気が上る
頭が緊張することを、日本のボディーワーク業界では「気が上る」という。
これは東洋的な理想の身体像とは、真逆だ。
「上虚下実」が東洋人には理想とされるボディバランス。
気が上がると知性の機能にブレーキがかからず、えんえんえと取り越し苦労をしたり、メンタル面に脆弱性が生まれやすい。知性とはシミュレーション機能のことだが、不要な妄想を止めることができなくなる。
武士や禅僧がこれを嫌っていたのも、考えすぎは体に良くないから。
だが気が上がって大丈夫な民族も、じつはいる。
インド人がそう。インドの特にバラモンクラス。
ああいう人たちは、昔から(それこそ3千年前から)複雑なサンスクリット語を駆使したりして、頭に気が上っている状態に耐性がある人々が、社会的に選別されてきた。
この人たちは気が上がったまま瞑想をしても、問題が出ないことが多い。
体質なので。
でも同じことを日本人がいきなり真似しても、身体的な耐性がない人が多い。禅病とかクンダリーニ症候群に陥りやすい。
私の瞑想教室やタントウ功教室では、まず気を下ろすことから始める。
日本の公務員業務や官僚の仕事も、気が上がった状態をずっと維持し続ける仕事だ。ITワーカーやAIエンジニアもそう。
それにはもともと身体的な適性があって、外れている人が無理にやると健康を害す。
野口整体だと、頭脳活動にもっとも相性がいい体癖がある。
上下型1種。このタイプの人は頭をいくら使ってもほかの体癖より疲れにくい。頭の回転それ自体も異様に早い。
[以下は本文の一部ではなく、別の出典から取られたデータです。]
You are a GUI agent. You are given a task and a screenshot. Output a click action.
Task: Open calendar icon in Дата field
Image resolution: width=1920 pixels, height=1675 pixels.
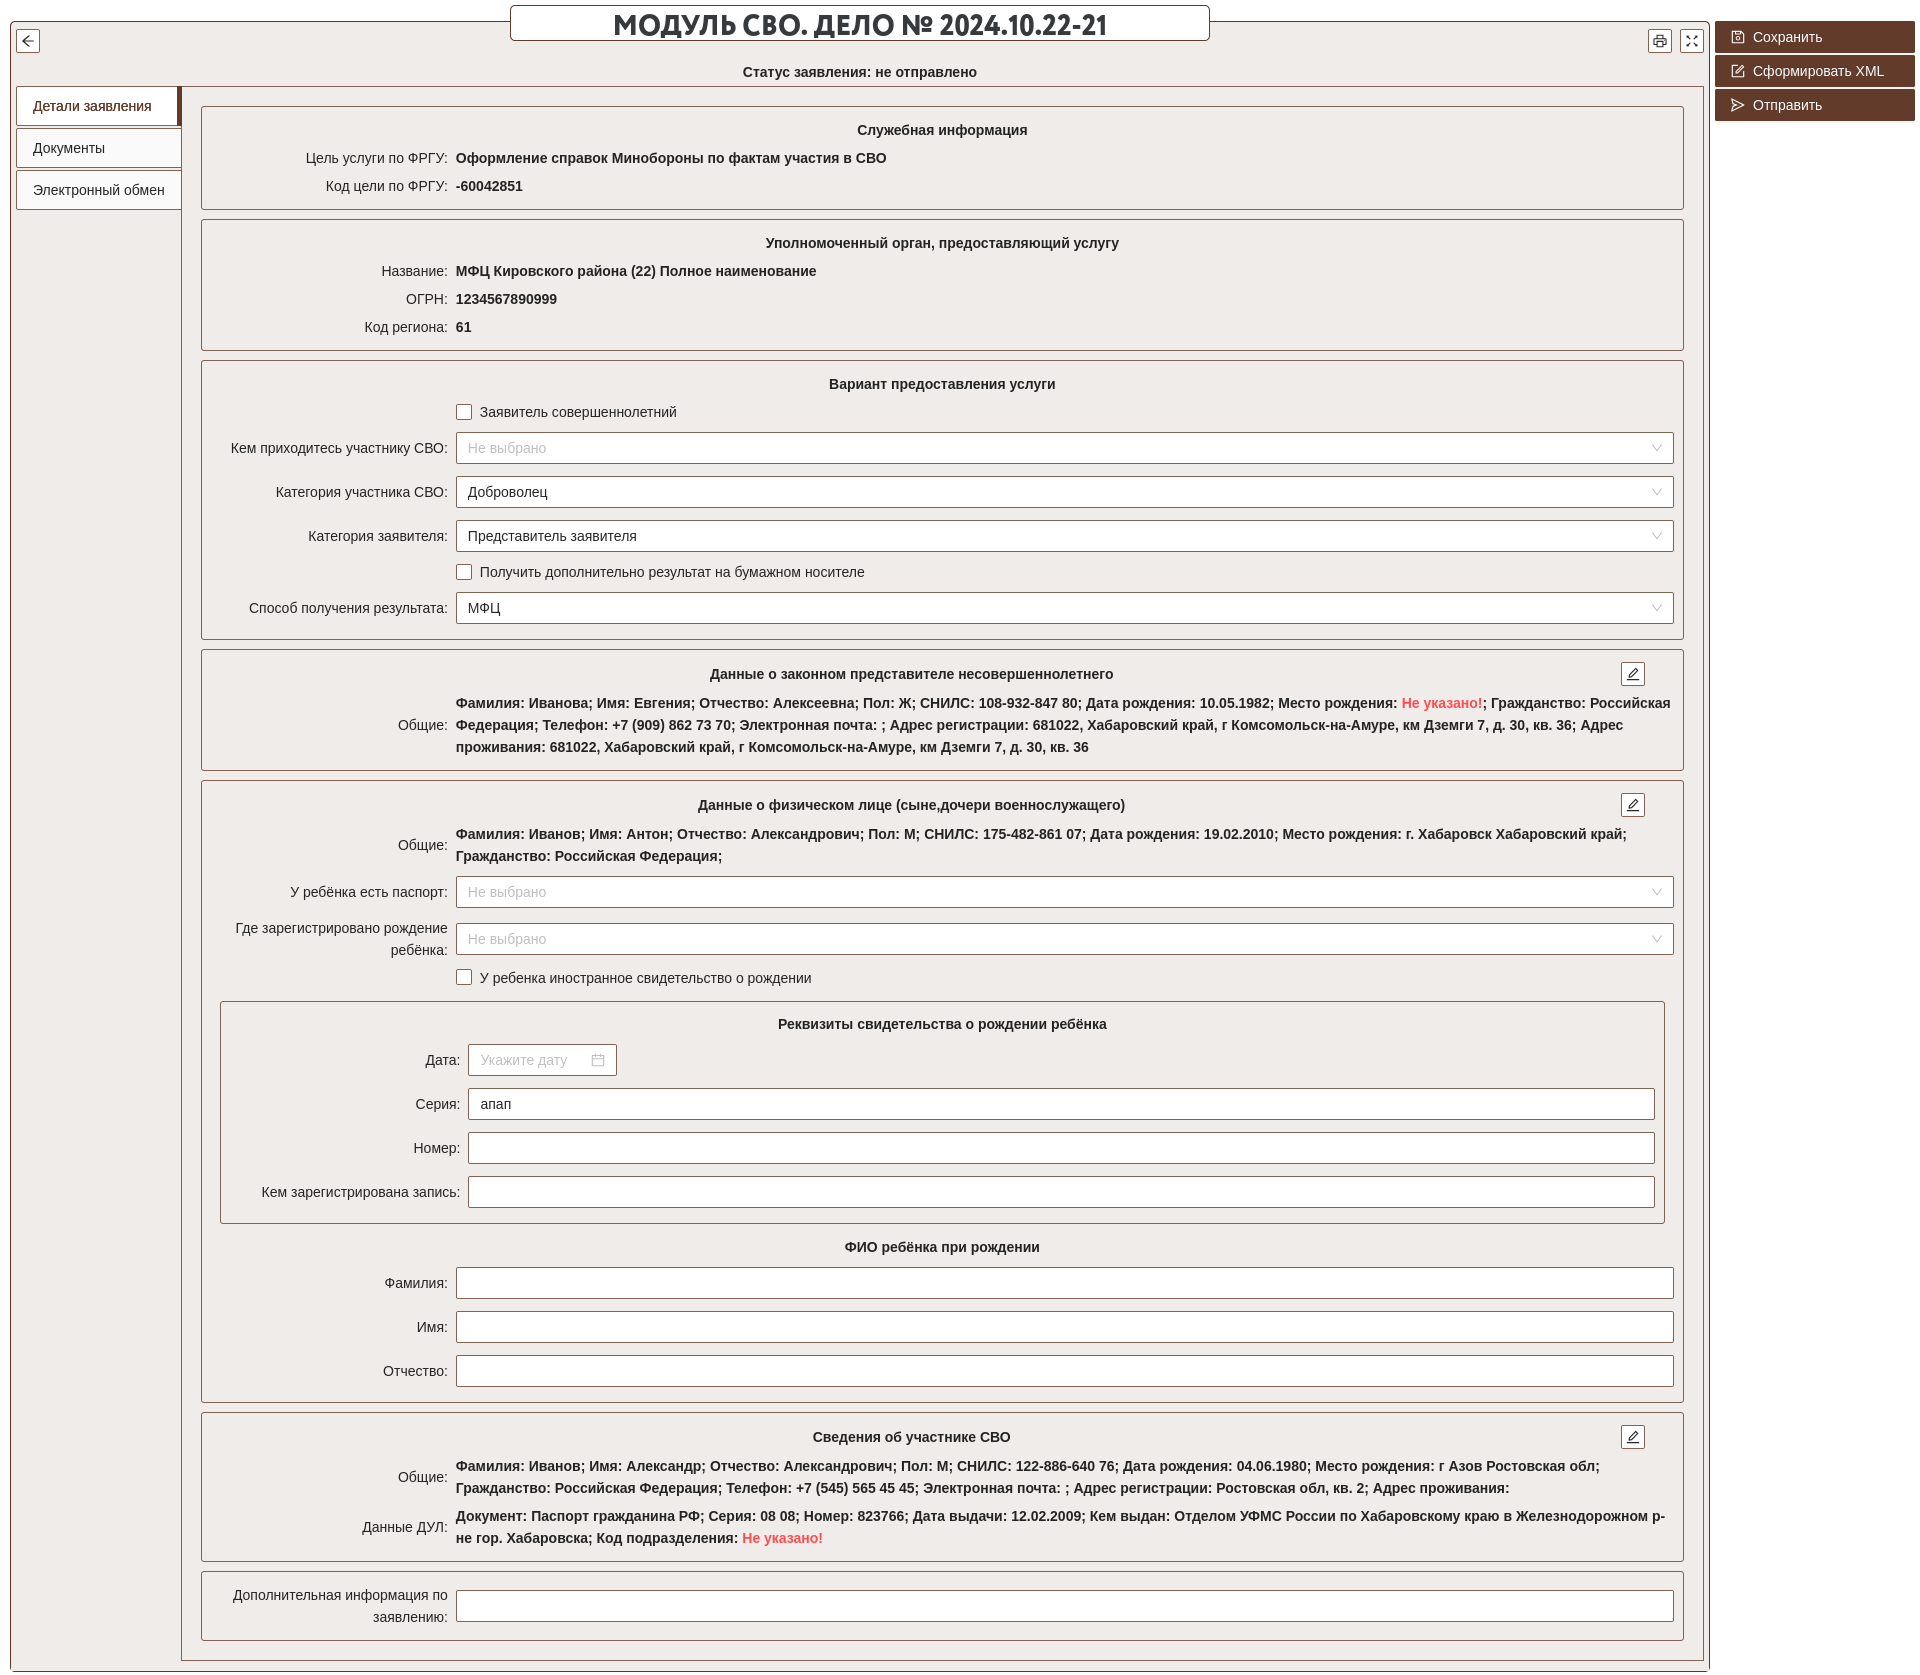coord(598,1060)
これは先天的な体質なので、知性というのはほぼ遺伝によって上限が決まっている。学校で決して教えない真実。
日本人にとって瞑想は、気を下ろすことによってはじめて成立する。
哲学者の永井均が寝禅(寝たまま瞑想をやるやり方)をやって健康に問題が出なかったと報告している。
もともと気が上がっても大丈夫な上下型1種の体質に加えて、かかとに集中するタイプの瞑想をやっていたためだろう。
あれは頭の緊張をゆるめる効果がある。
みんな瞑想で失敗するのは、気が下せないからなのだった。